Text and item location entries
—————
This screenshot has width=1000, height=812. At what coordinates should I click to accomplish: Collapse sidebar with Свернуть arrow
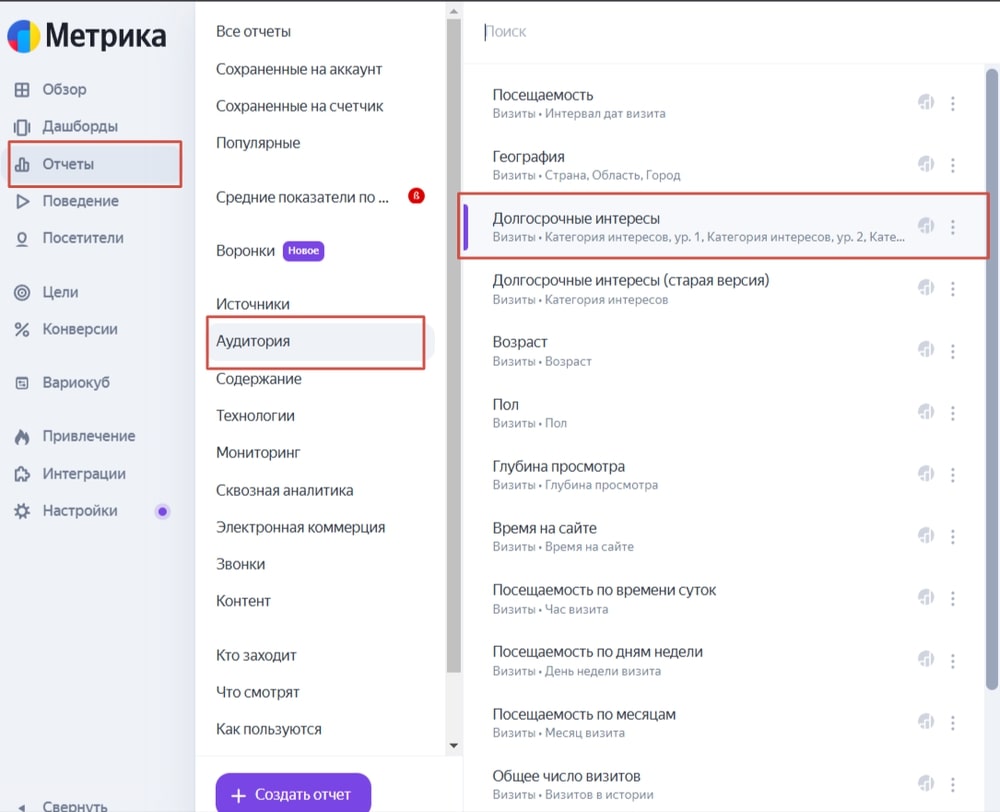(22, 806)
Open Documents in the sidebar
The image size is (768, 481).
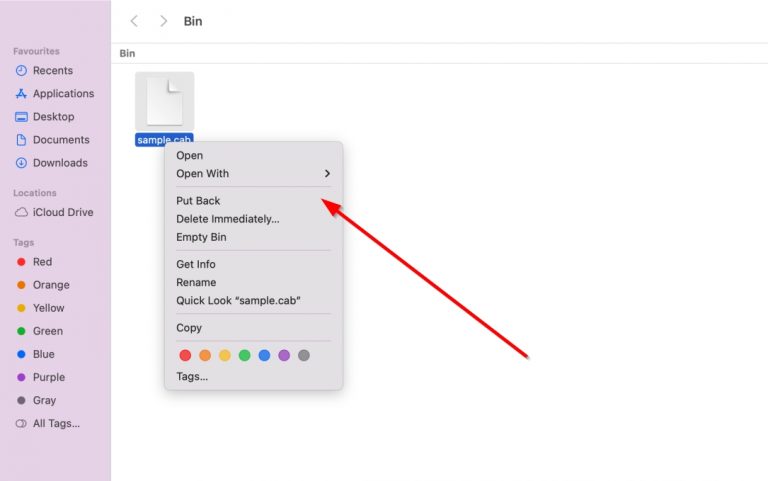[x=60, y=140]
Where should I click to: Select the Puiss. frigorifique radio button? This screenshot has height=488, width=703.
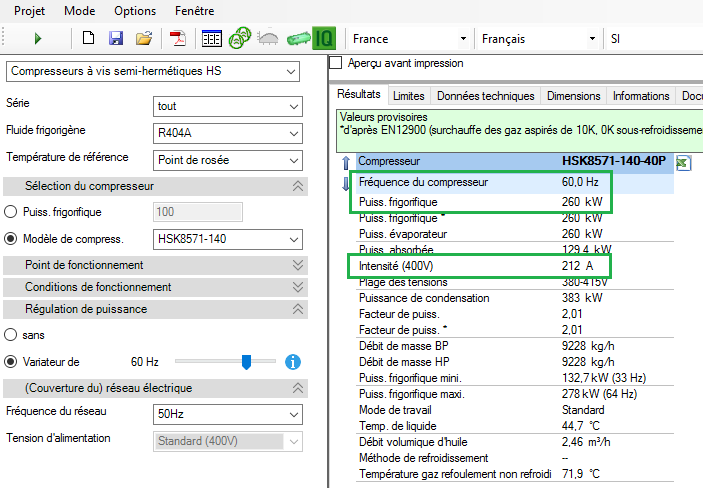pos(11,212)
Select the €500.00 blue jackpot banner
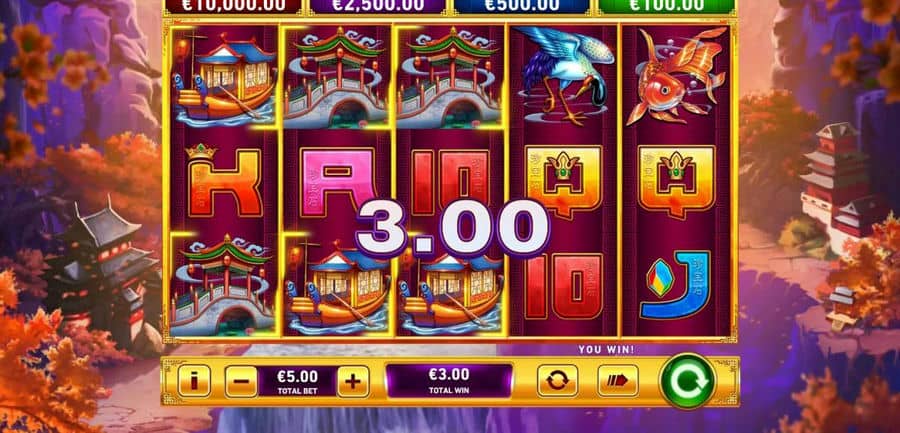This screenshot has height=433, width=900. (x=522, y=6)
—————
**Problem to work on**
Format the data above as a Markdown table with the columns "No." and "Line," giving each nonblank line its own row. Leave out the pictures.

**Written response**
| No. | Line |
|---|---|
| 1 | This screenshot has width=1000, height=812. At what coordinates should I click to accomplish: Collapse sidebar with Свернуть arrow |
| 2 | (22, 806) |
| 3 | Open Documents in the sidebar |
| 4 | The image size is (768, 481). |
| 5 | [x=60, y=140] |
| 6 | Where should I click to: Select the Puiss. frigorifique radio button? This screenshot has height=488, width=703. |
| 7 | pos(11,212) |
| 8 | Select the €500.00 blue jackpot banner |
| 9 | This screenshot has height=433, width=900. (x=522, y=6) |